Mike Cannon-Brookes
Atlassian co-CEO who cut 1,600 jobs to fund a pivot to AI enterprise software.
Last refreshed: 30 March 2026 · Appears in 1 active topic
Can Atlassian's AI pivot justify 1,600 redundancies on Cannon-Brookes' own watch?
Latest on Mike Cannon-Brookes
- Who is Mike Cannon-Brookes?
- Mike Cannon-Brookes is the co-founder and co-CEO of Atlassian, the Australian enterprise software company behind Jira and Confluence. He co-founded the company in Sydney in 2002 with Scott Farquhar and is one of Australia's most prominent technology executives.Source: Atlassian
- Why did Mike Cannon-Brookes cut 1600 jobs at Atlassian?
- Cannon-Brookes announced on 11 March 2026 that Atlassian was cutting 1,600 staff, around 10% of its workforce, to free up capital for AI investment and enterprise sales expansion. He described the restructuring as self-funding the company's AI pivot rather than a standard cost-cutting exercise.Source: Atlassian
- How much did Atlassian's layoffs cost under Mike Cannon-Brookes?
- Atlassian disclosed restructuring charges of $225-236 million related to the March 2026 cuts. Despite the charges, shares rose approximately 2% when the announcement was made, suggesting investor support for the AI reallocation strategy.Source: Atlassian
- Is Mike Cannon-Brookes still CEO of Atlassian?
- Yes. Cannon-Brookes remains co-CEO of Atlassian alongside Scott Farquhar. The company's CTO Rajeev Rajan departed on 31 March 2026, with CTO responsibilities split between two executives, but Cannon-Brookes' own position is unchanged.Source: Atlassian
- How do Atlassian's AI layoffs compare to other tech company cuts?
- Atlassian's framing of its March 2026 cuts as funding an AI pivot mirrors patterns at peers including Microsoft and Amazon, but differs in scale and ownership structure. Unlike US-listed pure-play SaaS companies, Atlassian still has its co-founders as CEOs, making the decision more directly attributable to Cannon-Brookes and Farquhar.Source: Atlassian
Background
Mike Cannon-Brookes co-founded Atlassian in Sydney in 2002 with Scott Farquhar, building it into a global enterprise software company behind Jira and Confluence. He has served as co-CEO since the company's founding and is one of Australia's wealthiest technology executives, with a public profile spanning corporate strategy and climate activism.
Cannon-Brookes disclosed on 11 March 2026 that Atlassian was cutting 1,600 jobs, roughly 10% of its workforce, to "self-fund" investment in AI and enterprise sales. The restructuring carries charges of $225-236 million. Forty per cent of cuts fell in North America, 30% in Australia and 16% in India. Shares rose approximately 2% on the news. Rajeev Rajan, Atlassian's departing CTO, will leave on 31 March, with his responsibilities split between two executives .

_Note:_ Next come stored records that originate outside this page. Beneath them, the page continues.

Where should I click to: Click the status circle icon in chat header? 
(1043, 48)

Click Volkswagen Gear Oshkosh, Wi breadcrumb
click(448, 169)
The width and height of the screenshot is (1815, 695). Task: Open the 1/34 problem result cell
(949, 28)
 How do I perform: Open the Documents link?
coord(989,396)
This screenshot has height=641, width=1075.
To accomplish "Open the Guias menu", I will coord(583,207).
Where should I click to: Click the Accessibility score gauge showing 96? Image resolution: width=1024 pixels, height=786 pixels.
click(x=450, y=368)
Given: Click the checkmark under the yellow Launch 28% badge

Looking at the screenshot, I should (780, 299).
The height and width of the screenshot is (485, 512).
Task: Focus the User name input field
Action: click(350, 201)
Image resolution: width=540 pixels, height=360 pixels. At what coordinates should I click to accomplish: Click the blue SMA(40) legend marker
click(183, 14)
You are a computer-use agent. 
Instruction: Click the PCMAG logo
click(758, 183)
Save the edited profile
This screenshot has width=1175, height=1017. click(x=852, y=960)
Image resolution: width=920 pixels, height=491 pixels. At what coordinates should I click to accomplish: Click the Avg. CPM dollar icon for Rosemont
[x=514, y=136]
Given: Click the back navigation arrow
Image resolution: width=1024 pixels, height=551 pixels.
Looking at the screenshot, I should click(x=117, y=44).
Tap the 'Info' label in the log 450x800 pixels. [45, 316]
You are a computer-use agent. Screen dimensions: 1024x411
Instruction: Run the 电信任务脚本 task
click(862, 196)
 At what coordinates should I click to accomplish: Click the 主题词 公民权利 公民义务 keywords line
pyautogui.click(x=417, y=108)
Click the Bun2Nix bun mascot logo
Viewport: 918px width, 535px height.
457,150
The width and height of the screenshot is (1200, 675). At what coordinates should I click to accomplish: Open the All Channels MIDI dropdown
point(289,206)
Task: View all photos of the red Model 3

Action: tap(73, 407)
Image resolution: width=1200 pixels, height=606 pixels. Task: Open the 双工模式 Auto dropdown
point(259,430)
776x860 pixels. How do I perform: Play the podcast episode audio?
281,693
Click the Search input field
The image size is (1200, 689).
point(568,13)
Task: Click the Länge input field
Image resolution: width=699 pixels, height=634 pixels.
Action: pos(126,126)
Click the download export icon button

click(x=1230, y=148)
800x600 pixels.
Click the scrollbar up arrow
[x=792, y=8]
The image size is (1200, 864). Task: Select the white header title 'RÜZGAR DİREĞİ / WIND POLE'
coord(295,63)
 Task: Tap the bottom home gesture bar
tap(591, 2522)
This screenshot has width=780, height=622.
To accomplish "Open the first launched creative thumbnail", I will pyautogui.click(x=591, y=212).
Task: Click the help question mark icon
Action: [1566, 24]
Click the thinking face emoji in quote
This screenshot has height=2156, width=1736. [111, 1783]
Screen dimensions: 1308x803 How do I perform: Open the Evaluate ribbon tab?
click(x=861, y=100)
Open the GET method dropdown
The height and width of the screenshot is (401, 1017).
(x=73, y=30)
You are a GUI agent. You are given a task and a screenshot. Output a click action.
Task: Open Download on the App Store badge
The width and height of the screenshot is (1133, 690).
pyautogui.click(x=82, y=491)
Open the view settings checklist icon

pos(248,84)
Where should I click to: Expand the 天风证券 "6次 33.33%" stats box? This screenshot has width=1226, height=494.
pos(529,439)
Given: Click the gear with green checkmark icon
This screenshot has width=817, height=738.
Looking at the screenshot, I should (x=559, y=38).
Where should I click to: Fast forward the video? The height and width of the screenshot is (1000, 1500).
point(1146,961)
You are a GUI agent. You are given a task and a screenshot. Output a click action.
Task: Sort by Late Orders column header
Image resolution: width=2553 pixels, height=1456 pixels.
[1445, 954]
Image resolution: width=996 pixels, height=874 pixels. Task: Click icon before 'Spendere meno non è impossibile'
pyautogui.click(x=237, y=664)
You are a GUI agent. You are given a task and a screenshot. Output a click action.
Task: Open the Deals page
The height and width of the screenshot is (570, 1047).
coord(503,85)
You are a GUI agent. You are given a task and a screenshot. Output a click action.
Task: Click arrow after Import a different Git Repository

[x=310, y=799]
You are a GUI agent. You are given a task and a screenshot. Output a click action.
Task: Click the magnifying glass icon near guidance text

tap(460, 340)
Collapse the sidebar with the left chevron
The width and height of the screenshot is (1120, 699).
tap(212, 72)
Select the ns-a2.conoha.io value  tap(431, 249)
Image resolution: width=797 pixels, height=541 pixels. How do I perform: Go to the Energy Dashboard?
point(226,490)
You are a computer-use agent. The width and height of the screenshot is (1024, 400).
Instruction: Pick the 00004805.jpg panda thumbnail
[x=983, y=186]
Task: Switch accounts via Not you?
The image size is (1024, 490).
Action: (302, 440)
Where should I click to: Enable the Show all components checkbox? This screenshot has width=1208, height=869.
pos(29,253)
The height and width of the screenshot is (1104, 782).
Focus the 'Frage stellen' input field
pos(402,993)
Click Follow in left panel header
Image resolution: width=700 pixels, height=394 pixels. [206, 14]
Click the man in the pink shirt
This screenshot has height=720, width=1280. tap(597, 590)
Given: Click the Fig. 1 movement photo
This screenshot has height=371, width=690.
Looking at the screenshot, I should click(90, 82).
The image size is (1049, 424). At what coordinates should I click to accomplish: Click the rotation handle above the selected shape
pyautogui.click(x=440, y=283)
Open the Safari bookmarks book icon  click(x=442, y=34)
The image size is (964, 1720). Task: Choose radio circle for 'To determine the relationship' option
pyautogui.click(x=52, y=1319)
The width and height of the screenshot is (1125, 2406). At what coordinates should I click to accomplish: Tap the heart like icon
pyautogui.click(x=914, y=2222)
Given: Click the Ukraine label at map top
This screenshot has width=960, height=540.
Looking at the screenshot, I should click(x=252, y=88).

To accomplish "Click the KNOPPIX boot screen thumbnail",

The layoffs crystallise a tension at the heart of enterprise software in 2026: AI investment demands capital reallocation at a pace that leaves human headcount as the variable. Cannon-Brookes framed the cuts as self-funding rather than cost-reduction, but for 1,600 employees the distinction is academic. How he manages the productivity claims against the human toll will define Atlassian's reputation through this cycle.